LeVerne Watkins is a sixty-eight-year-old grandmother and associate executive director of a social service agency. When we first met, she had been taking insulin for two years, after developing type 2 diabetes thirteen years earlier. Her comments relate in part to the effects of large amounts of dietary carbohydrate, covered by large amounts of insulin, while she was following a conventional treatment plan.

“In less than two years, my weight had increased from 125 to 155 pounds; my appetite was always ready for the next snack or the next meal. All my waking hours were focused on eating. I always carried a bag of goodies—unsalted saltine crackers, regular Coca-Cola, and glucose tablets. I always had to eat ‘on time.’ If I was a half-hour late at mealtime, my hands would begin sweating, I would become very jittery, and if in a social gathering or a conference or meeting at work, I would have to force myself to concentrate on what was taking place. During a meeting that I was chairing, the last thing I remember saying was, ‘Oh, I’m so sorry,’ before I toppled out of the chair to wake up and find myself in the emergency room of a local hospital.
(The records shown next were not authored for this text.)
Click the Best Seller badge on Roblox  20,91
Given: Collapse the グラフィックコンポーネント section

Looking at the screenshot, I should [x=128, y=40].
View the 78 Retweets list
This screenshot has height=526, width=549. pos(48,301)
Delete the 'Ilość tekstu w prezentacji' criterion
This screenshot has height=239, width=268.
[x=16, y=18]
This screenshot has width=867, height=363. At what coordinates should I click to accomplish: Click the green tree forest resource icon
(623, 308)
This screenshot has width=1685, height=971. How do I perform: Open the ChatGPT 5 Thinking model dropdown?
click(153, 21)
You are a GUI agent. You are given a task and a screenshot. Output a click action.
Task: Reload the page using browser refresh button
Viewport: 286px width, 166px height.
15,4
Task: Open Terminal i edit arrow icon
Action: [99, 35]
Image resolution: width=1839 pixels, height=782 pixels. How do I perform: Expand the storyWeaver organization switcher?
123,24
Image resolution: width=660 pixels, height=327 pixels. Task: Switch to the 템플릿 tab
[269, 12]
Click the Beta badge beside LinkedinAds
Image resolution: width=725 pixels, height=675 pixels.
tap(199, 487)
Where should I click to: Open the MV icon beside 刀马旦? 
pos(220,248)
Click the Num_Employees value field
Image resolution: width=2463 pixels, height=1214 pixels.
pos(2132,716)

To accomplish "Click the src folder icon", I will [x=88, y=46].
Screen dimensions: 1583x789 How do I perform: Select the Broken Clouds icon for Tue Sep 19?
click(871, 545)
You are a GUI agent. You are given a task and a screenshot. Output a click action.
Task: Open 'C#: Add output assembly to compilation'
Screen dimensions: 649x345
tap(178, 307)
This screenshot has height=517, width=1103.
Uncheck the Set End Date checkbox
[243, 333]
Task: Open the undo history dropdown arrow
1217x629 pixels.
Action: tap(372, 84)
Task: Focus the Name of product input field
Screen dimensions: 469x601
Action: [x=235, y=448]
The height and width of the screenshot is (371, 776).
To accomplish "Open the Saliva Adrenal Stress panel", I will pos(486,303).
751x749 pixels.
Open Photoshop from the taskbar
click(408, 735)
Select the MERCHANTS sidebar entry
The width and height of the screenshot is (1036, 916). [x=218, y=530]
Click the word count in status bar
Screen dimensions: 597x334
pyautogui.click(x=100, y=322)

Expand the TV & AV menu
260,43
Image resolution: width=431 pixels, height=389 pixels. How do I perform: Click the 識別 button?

“During a subway ride which generally took about 25 minutes, the train was delayed for close to 2 hours and—to my utter dismay—I had forgotten my bag of goodies. As I felt myself ‘going bananas,’ sweating profusely and perhaps acting a little strange, a man sitting across from me recognized my MedicAlert bracelet, grabbed my arm, and screamed, ‘She has diabetes!’

“Food, juice, candy bars, cookies, and fruit came from all directions. It was a cold, wintry day, but people fanned and fed me. And I was so grateful and so very embarrassed. I stopped riding the subway, and rescheduled as many meetings and conferences as I could to take place directly after lunch so that I would have more time before the next snack or meal would be necessary.

“I felt that I had no control over my life; I was constantly eating, I outgrew all my clothing, shoes and underwear included. I had been a rather stylish dresser since college days. Now I felt rather frumpy, to say the least. Once, I tried to discuss with my diabetologist how I was feeling about gaining weight and eating all the time. I was told, ‘You just don’t have any willpower,’ and ‘If you put your mind to it, you wouldn’t eat so much.’ I was very, very angry, so much so that I never consulted him again.

“On my own, I tried Weight Watchers, but the diet I had been given by the dietitian to whom the diabetologist had referred me did not mesh with the Weight Watchers diet. So along I limped, trying to accept that I was getting fatter each day, was always hungry, had no willpower, and most of the time was feeling unhappy.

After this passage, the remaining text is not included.